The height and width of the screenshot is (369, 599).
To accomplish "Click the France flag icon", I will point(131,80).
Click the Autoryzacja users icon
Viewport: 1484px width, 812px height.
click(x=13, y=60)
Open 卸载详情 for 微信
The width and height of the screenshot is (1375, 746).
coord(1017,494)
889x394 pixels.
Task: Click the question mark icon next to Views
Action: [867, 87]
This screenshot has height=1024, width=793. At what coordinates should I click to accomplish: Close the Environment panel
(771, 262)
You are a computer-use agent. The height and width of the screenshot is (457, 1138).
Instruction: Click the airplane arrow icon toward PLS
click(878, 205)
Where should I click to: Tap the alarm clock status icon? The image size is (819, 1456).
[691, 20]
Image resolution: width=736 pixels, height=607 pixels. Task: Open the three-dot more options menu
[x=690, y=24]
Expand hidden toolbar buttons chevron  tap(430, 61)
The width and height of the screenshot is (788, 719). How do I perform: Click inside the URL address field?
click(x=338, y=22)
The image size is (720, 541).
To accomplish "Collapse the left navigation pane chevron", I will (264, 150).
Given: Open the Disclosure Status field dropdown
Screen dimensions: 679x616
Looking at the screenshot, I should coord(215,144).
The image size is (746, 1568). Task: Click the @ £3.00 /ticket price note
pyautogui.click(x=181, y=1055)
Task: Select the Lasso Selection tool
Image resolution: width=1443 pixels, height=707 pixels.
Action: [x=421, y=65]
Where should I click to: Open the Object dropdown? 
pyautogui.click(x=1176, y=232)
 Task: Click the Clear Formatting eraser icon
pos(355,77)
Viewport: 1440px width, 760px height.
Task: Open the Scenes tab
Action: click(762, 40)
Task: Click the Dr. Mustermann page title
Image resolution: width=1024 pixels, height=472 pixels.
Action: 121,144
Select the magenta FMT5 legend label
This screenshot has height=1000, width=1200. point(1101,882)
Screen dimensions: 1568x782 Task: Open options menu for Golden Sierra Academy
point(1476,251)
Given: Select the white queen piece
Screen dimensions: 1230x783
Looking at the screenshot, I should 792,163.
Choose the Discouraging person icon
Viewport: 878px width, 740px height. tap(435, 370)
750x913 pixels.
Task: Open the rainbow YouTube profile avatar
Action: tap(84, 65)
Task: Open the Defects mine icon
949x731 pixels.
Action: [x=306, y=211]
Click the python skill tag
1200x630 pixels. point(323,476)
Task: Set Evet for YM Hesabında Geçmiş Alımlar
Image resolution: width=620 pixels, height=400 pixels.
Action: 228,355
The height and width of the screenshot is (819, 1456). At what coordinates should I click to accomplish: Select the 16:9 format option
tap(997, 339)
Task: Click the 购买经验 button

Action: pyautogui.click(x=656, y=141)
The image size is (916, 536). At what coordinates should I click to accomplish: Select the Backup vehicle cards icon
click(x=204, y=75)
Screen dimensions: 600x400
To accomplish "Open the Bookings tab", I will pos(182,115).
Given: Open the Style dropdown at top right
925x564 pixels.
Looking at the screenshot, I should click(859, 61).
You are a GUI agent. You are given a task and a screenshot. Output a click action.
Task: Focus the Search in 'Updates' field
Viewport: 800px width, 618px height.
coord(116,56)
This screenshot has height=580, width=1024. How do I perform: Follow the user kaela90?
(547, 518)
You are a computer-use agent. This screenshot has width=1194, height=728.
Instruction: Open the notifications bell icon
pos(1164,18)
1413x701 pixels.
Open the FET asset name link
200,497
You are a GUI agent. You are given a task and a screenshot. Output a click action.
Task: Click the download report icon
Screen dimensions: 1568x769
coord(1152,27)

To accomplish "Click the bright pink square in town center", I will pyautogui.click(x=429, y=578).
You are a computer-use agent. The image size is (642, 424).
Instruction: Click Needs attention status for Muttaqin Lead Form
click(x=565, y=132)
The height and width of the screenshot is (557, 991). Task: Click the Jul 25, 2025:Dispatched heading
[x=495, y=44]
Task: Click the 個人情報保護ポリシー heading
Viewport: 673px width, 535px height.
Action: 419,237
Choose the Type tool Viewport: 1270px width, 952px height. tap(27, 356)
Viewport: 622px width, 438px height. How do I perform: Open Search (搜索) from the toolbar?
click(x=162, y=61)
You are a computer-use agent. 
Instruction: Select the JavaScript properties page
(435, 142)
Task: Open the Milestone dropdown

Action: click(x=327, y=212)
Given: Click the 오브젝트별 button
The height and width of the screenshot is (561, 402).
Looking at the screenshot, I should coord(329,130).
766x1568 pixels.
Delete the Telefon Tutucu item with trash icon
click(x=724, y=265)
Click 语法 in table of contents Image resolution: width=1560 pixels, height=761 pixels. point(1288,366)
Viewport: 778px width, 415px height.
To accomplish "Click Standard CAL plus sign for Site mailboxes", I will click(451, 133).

■ TASK OBJECTIVE
Precisely the lines between those holding "The image size is (720, 541)." and "Task: Click the Dr. Mustermann page title", inclusive, are to be reproduced from the listing above, with nothing added.

■ ANSWER
The image size is (720, 541).
To accomplish "Collapse the left navigation pane chevron", I will (264, 150).
Given: Open the Disclosure Status field dropdown
Screen dimensions: 679x616
Looking at the screenshot, I should coord(215,144).
The image size is (746, 1568). Task: Click the @ £3.00 /ticket price note
pyautogui.click(x=181, y=1055)
Task: Select the Lasso Selection tool
Image resolution: width=1443 pixels, height=707 pixels.
Action: [x=421, y=65]
Where should I click to: Open the Object dropdown? 
pyautogui.click(x=1176, y=232)
 Task: Click the Clear Formatting eraser icon
pos(355,77)
Viewport: 1440px width, 760px height.
Task: Open the Scenes tab
Action: click(762, 40)
Task: Click the Dr. Mustermann page title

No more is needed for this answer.